短期的なノイズを議論するならともかく、FRB金融政策は経済の主役ではないと言いたいのだろう。
また、イールド・カーブ逆転と景気後退の関係性についてやや懐疑的だとし、自身は使わないと話した。

「米10年債利回りに何が起こっているのか。
あるいは、私がいつも注目しているように、極めて重要な変数は30年/5年のスプレッドだ。
これは一部の企業経営者が長期的な投資にどれだけ前向きかを知るための物差しになる。
経済を見通すうえでとても役に立つ、極めて重要な指標だ。」

グリーンスパン氏は従前どおり、悪化する米財政に懸念を示し、後にインフレとして顕在化するだろうと心配した。

「財政赤字そのものは政治的な効果を有しない。・・・
財政赤字が政治的効果を及ぼすのは、それが最終的にインフレを引きおこす時だ。」

グリーンスパン氏は、インフレが経済・市場の両方にとって極めて有害と話している。
ニクソン政権の賃金・物価統制を紹介し、小手先の対処でインフレを防ぐのは不可能と暗示している。

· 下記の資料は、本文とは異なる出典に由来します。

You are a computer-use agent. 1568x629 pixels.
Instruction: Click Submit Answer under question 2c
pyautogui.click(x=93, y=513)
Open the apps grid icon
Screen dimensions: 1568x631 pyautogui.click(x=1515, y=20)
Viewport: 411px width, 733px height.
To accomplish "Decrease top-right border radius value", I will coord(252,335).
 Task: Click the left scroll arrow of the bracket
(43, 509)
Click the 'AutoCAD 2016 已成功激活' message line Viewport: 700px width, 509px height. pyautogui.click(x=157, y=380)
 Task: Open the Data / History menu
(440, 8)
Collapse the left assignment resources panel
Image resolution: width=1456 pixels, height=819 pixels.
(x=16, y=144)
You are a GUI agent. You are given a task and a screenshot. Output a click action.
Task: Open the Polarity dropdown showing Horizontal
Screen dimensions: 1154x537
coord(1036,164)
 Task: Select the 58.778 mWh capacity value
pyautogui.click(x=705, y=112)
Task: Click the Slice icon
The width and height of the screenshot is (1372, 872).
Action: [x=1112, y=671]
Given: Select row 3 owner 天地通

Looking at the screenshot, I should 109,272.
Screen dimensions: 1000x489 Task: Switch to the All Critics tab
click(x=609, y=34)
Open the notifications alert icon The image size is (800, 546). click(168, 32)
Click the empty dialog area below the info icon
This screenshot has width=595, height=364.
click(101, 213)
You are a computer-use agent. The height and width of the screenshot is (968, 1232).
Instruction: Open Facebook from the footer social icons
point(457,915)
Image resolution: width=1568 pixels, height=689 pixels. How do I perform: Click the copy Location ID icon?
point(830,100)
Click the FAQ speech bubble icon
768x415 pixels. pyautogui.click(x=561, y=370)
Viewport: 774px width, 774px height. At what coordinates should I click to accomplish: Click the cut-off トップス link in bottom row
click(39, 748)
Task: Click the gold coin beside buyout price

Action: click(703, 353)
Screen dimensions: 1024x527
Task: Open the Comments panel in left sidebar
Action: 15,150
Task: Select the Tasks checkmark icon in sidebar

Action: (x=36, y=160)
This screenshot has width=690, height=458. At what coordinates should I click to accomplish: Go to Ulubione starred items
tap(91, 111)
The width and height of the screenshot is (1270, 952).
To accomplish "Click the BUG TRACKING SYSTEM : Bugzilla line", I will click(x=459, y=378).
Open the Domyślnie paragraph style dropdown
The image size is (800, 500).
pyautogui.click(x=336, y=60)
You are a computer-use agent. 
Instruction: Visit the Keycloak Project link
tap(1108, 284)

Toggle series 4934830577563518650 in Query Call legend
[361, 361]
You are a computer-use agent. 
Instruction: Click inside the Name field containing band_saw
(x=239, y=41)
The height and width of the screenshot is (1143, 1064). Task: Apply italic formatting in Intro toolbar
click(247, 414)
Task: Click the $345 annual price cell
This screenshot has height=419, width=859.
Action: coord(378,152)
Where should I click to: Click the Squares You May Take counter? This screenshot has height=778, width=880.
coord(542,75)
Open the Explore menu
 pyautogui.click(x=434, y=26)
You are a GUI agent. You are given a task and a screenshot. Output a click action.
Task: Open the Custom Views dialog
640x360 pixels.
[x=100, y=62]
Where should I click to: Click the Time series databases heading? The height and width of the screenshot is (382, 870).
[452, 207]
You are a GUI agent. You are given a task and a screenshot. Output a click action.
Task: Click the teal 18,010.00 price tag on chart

インフレの政治的影響を目にし始めるのは、これがマネー・サプライ増加、あるいは正確には単位マネー・サプライ増加に波及した時だ。
・・・
みんなが気にし出すのは、それがマネタイズされる時なんだ。

米国においてモダン・マネタリー・セオリーが実行されればマネタイズが起こることになる。
日本ではそれがすでに実現しているととれなくもない。
本当に恐ろしいのは、現実にインフレに転化するまで低成長と低金利が継続し、ガソリンにあたる債務の拡大が継続してしまうことだろう。